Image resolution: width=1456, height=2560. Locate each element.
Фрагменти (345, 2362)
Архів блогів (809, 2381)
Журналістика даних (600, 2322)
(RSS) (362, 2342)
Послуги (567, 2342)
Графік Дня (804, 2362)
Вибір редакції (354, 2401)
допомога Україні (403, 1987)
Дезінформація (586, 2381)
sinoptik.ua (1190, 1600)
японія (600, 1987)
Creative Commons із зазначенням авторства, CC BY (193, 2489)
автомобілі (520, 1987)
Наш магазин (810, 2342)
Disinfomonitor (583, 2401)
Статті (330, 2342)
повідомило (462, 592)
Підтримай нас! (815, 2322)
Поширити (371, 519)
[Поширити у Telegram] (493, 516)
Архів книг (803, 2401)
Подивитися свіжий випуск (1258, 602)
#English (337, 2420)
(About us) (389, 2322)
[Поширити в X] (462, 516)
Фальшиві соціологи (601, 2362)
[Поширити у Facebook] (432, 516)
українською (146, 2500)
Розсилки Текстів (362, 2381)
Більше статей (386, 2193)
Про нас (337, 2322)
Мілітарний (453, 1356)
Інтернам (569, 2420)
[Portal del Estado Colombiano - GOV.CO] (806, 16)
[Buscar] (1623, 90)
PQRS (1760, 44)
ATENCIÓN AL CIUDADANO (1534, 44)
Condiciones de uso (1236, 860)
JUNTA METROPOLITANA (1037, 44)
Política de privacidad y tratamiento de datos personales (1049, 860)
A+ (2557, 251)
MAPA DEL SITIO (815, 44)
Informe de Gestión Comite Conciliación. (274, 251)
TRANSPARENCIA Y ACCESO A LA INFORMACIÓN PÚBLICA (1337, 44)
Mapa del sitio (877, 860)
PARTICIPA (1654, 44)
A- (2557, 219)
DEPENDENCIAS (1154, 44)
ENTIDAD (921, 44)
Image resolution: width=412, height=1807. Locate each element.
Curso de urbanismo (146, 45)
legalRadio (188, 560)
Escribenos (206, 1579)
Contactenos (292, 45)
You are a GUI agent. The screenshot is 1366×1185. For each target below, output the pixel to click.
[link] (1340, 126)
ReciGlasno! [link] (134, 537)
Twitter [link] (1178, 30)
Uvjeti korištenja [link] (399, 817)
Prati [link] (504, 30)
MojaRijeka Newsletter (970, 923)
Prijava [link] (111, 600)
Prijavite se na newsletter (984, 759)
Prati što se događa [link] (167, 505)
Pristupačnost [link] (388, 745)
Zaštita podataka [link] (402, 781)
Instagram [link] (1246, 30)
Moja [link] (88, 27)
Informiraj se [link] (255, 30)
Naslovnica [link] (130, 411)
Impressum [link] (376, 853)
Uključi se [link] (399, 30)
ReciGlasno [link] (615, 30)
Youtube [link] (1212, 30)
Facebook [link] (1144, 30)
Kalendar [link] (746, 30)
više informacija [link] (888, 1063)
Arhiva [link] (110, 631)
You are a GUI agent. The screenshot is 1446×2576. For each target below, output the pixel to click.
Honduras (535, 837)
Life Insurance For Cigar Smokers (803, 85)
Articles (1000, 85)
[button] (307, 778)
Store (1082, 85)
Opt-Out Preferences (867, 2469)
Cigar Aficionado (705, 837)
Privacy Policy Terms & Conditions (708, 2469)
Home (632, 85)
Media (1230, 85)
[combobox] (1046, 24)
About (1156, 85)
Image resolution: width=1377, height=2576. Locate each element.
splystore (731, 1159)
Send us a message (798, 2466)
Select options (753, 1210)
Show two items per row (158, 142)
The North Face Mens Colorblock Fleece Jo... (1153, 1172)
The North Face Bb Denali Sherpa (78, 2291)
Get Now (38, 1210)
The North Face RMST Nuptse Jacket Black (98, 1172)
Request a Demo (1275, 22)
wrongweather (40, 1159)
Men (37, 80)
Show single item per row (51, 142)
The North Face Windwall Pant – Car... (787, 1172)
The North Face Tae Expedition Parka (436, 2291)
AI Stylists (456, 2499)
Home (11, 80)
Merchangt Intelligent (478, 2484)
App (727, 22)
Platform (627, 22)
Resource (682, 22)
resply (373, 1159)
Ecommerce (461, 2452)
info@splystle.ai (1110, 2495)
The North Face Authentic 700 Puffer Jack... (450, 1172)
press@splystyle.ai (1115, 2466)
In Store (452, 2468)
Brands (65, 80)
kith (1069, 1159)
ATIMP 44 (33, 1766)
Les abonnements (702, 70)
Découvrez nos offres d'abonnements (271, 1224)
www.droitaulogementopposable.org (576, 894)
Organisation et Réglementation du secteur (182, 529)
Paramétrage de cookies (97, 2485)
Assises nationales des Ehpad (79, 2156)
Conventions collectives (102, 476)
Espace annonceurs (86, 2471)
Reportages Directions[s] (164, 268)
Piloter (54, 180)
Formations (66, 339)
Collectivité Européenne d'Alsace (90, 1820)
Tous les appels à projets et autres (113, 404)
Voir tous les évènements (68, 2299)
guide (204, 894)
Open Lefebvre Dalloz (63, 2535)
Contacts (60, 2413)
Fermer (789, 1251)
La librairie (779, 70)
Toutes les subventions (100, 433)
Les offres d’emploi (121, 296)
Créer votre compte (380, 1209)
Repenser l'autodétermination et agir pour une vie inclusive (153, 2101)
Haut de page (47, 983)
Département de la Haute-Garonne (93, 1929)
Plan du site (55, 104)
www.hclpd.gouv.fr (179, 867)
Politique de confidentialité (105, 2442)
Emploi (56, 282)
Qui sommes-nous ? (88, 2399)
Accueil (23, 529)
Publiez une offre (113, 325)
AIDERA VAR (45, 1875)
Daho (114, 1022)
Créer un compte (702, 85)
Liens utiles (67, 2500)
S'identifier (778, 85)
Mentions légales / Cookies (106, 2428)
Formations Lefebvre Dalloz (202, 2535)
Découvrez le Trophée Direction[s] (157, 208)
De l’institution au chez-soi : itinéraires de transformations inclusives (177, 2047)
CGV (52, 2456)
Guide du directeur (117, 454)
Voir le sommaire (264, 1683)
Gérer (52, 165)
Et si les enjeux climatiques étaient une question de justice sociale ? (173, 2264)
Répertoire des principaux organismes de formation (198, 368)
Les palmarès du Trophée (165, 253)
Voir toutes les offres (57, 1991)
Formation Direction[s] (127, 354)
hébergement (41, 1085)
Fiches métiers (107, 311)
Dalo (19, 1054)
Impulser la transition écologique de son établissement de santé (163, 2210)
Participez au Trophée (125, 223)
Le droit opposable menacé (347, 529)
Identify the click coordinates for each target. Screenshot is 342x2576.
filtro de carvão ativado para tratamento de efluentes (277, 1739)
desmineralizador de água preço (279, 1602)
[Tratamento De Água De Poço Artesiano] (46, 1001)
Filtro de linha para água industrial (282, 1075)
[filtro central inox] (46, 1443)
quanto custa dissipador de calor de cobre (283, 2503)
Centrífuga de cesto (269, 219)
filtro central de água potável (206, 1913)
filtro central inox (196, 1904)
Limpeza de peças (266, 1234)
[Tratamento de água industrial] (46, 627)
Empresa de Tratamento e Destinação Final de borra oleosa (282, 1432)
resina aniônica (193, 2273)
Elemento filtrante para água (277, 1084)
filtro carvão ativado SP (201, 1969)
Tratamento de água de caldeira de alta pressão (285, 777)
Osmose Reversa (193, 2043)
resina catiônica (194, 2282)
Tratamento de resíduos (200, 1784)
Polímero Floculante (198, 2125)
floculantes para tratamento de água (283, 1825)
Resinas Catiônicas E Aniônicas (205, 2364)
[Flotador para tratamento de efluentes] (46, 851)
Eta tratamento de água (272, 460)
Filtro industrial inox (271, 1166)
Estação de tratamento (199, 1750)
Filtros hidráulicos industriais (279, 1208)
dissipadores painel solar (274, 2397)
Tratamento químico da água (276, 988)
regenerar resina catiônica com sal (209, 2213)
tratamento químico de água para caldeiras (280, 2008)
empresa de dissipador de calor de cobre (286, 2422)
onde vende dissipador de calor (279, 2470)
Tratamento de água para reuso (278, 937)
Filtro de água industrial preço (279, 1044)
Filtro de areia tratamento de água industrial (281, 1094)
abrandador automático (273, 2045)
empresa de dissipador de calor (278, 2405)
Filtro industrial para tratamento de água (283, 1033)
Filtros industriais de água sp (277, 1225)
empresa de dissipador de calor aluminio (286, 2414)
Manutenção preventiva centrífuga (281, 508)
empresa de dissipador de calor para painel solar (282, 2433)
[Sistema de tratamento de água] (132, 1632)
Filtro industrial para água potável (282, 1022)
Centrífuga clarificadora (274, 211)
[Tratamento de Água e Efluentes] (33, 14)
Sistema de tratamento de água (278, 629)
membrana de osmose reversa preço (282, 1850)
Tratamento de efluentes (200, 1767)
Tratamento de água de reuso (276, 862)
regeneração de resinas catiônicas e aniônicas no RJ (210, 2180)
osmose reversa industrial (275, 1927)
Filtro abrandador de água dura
※ ※ ※
EXERCISE DESCRIPTION — Output exactly one stretch of the listing: from the line containing "MojaRijeka Newsletter (970, 923)" through the line containing "Privacy Policy Terms & Conditions (708, 2469)", both end lines included.

EXERCISE SOLUTION —
MojaRijeka Newsletter (970, 923)
Prijava [link] (111, 600)
Prijavite se na newsletter (984, 759)
Prati što se događa [link] (167, 505)
Pristupačnost [link] (388, 745)
Zaštita podataka [link] (402, 781)
Instagram [link] (1246, 30)
Moja [link] (88, 27)
Informiraj se [link] (255, 30)
Naslovnica [link] (130, 411)
Impressum [link] (376, 853)
Uključi se [link] (399, 30)
ReciGlasno [link] (615, 30)
Youtube [link] (1212, 30)
Facebook [link] (1144, 30)
Kalendar [link] (746, 30)
više informacija [link] (888, 1063)
Arhiva [link] (110, 631)
You are a GUI agent. The screenshot is 1446×2576. For each target below, output the pixel to click.
Honduras (535, 837)
Life Insurance For Cigar Smokers (803, 85)
Articles (1000, 85)
[button] (307, 778)
Store (1082, 85)
Opt-Out Preferences (867, 2469)
Cigar Aficionado (705, 837)
Privacy Policy Terms & Conditions (708, 2469)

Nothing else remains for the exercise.